The third was a blog post in The Guardian by Jeannie Holstein who came to doctoral research after a successful career. She began her post saying
Very early in my doctoral journey, I was fortunate to experience that moment when you know the decision you have made was the right one. It came with the realisation that I was being paid, not very much admittedly, but nonetheless funded, to sit down every day, to read, think and write, and occasionally talk, freely – and about something I was interested in.
Now Jeannie’s story is not entirely dissimilar to my own. Coming late to doctoral research after an entire lifetime working in schools and education policy-making, I had a big chip on my shoulder about academics who thought they knew more about education than I did. However, like Jeannie, I chose my location and supervision arrangements carefully and found that, contra to my fears, what I knew from practice was actually valued and respected, and that it would take me a long way in scholarly activity.
My revelation was how much interesting stuff there was to read and find out about – truckloads of books and papers that I had no idea existed. Entire libraries of it. Multiple disciplines and perspectives and ways to come at things. Why didn’t I know about this?? I kept saying. It wasn’t that I wanted scholarly texts rewritten or predigested for me. I simply wanted to have had access to it earlier, and most of it was at that time shut up very tightly behind paywalls and membership cards, and plain old physical access barriers.
I have to say that I loved every minute of my PhD, save for about twenty four hours when I wrestled with exactly how to get the thesis text into the best working order. After twenty seven years working, it was an unmitigated pleasure to have time to think my own thoughts, to spend as much or as little time as I wanted on particular topics, to engage with all kinds of ideas that were new and exciting. That’s Jeannie’s point too, she talks about “academia as a well kept secret”.
And indeed, it’s the legitimacy to think and write and talk to others that is what I most value about higher education, as opposed to my previous working life. Having been a headteacher for a long time, it was always the needs of the school and community that came first. However there was a great deal of autonomy in that post and I guess that’s why, when I went to work for a little while as a senior civil servant, I hated and loathed having to consider Ministerial opinions and needs at all times. Moving from being on call, day and night, to being a humble, broke but ‘free’ doctoral researcher was bliss.
Now I’m a proper, or perhaps improper, academic I also take considerable delight in making connections with others. My previous working life was more mobile than most and I’d been fortunate to travel around Australia and well beyond, but this was nothing compared to the regular interactions and voyages I am now able to make. And it’s legit – this is what makes my scholarship international. And maintaining and building connections with practitioners is OK too – that’s about impact and relevance. What’s not to like about this?
Now, I’m not being Pollyanna here. I can be as critical as the next person about the marketization, audit and privatization of higher education. I hate some of the practices that happen in HE, not the least of which is the overdeveloped will to critique each other and do each other in through the peer review process. And I am really and truly cognizant of the fact that I’m in a highly privileged position as a professor with tenure and I don’t have to put up with five or six stressful years or more of being in the academic precariat.
It’s just that I do think we ought to be able to say what the job means to us.

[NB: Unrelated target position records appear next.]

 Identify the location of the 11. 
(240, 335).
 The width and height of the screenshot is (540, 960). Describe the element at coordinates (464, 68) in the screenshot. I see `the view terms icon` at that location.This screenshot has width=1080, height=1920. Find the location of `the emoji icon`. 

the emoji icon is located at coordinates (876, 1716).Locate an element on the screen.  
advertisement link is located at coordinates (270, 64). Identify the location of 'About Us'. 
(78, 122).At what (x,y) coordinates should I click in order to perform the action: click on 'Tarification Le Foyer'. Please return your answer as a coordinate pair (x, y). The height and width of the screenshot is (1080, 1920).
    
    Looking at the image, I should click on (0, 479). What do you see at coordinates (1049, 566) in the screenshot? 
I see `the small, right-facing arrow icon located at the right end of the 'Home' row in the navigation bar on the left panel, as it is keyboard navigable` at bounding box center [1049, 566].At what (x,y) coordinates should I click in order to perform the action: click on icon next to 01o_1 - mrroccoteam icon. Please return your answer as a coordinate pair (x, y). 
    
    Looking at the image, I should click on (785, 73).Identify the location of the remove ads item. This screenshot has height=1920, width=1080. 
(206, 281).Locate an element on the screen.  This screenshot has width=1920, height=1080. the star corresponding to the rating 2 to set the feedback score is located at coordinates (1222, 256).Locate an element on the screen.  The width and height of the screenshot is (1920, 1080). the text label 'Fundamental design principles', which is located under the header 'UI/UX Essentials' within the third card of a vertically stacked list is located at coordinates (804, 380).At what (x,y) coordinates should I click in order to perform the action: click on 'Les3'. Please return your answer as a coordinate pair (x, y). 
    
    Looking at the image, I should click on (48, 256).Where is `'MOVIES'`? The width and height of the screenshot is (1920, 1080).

We don’t do it for the money, although those of us with tenure and no student debt are certainly comfortable by comparison with lots of other people. We don’t write just for institutional benefit. We don’t do research just to get funding. We teach and research because there’s something about working with the mind that we care about, and we enjoy. It’s surely this that keeps us hanging in and wanting to be in universities, despite all the things that need fixing.
If that’s so, then I just think we ought to say that more often. And LOUD.
And for me, this week, it’s all power to the early career and doctoral researchers for leading the way in coming clean about the pleasure of academic work.